Work: Pompeii Faun

Copy of sculpture

Faun of Pompeii (cast in plaster)

Copy

Dimensions
77 cm high, 35 cm wide, 35 cm deep
Technique
cast from the original
Material
alabaster plaster
Space
Greek and Roman
Travelling
This work is part of our travelling collection.

Original

Date
I - II century BC
Period
Roman
Dimensions
77 cm high, 35 cm wide, 35 cm deep
Material
bronze
Location
Napolo, Nacia Arkeologia MuzeoSi apre in una nuova finestra

Photo: Maurizio Bolognini. Museo Tattile Statale Omero Archive.

Description

“In the middle of a meadow and covered by green moss, from a rock flowed an everlasting vein of water and only Faun quenched his thirst there.” So writes the Latin poet Ovid in his “Fasti” collection.

In Roman mythology, Faun is the god of nature, the countryside and the woods.
The bronze original was found in Pompeii, in a house that was later named House of the Faun. It stood on a pedestal in the centre of the rectangular basin that collected rainwater (impluvium) in the atrium of a Roman house (Domus). The name of the sculptor is not known but the Faun is believed to be the work of an artist belonging to the Alexandrine School from the 1st century BCE.

The small sculpture, 71cm tall, which is now housed in the National Archaeological Museum of Naples, depicts a thin, muscular, naked man engaged in a seemingly disjointed dance.
His head is tilted backwards, his gaze turned to the sky. His arms are raised and bent at the elbows, his left higher than his right. His raised heels also suggest that he is dancing; his left leg stretches back and his right is bent forward
Thick curly hair and a similar, slightly pointed beard surround his wrinkled face with its strongly marked features, a large nose and half-opened mouth. He has goat horns and a little tail can be seen at the base of his spine.
The technical execution of the bronze sculpture is of a very high quality and the movement of a human body is conveyed in a most natural way.

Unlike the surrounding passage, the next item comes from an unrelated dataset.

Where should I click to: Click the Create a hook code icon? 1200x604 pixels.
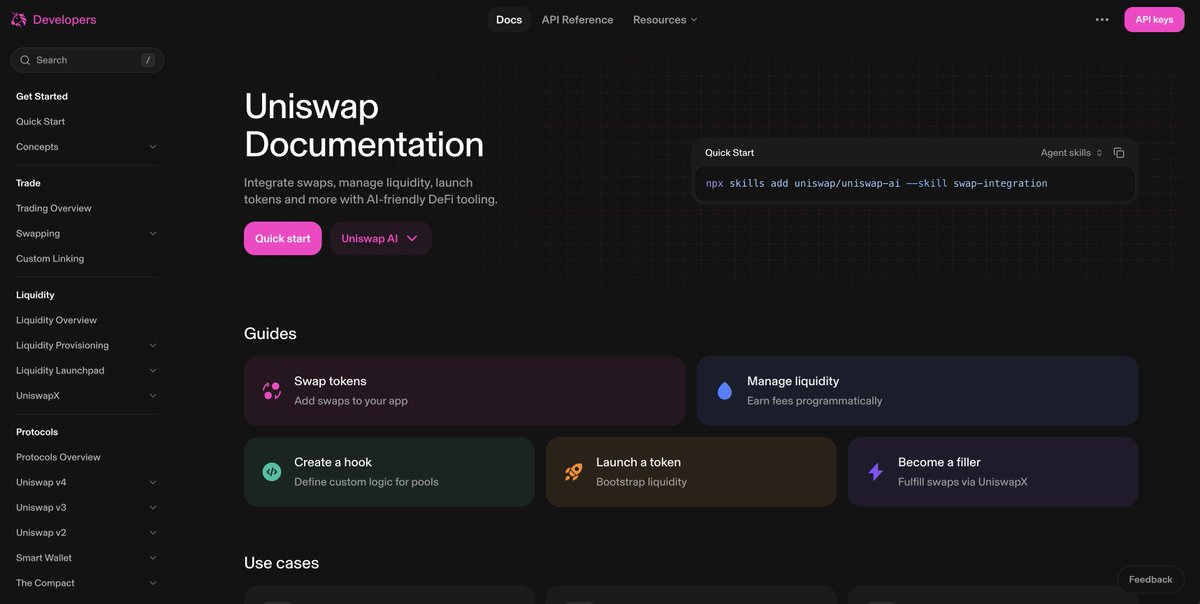click(x=272, y=472)
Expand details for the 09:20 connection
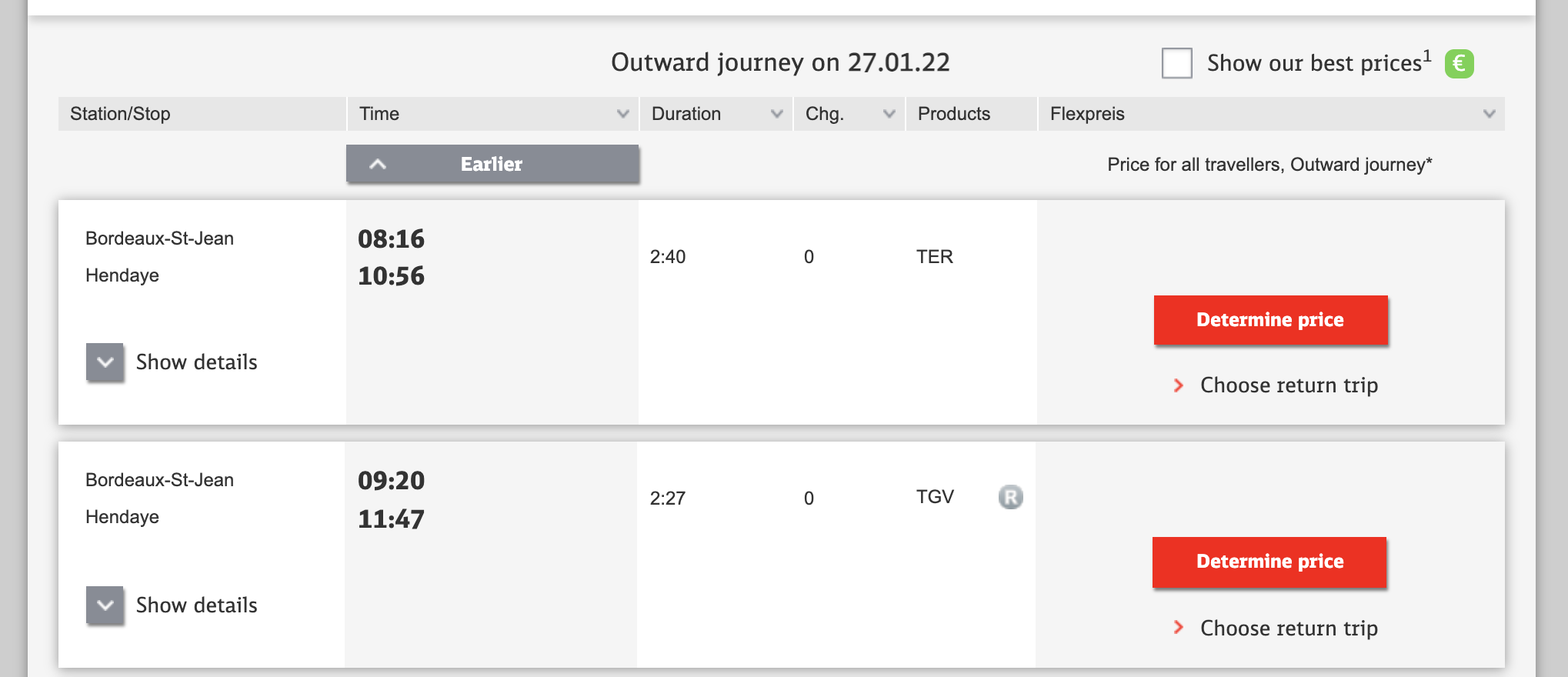 (x=105, y=605)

The presence of goat horns and tail evokes the mythical figure of Faun, or rather the Satyr, and the movement suggests a dance performed in a state of drunkenness or religious ecstasy. According to some sources, Fauns were ancient shepherds who lived, at the beginning of the world, in the land where Rome would be founded. Faun was also known as the god Lupercus, the defender of flocks from attacks by wolves. During the first centuries of the Christian era, many heathen divinities were demonized and the Faun was associated with evil, with Lucifer.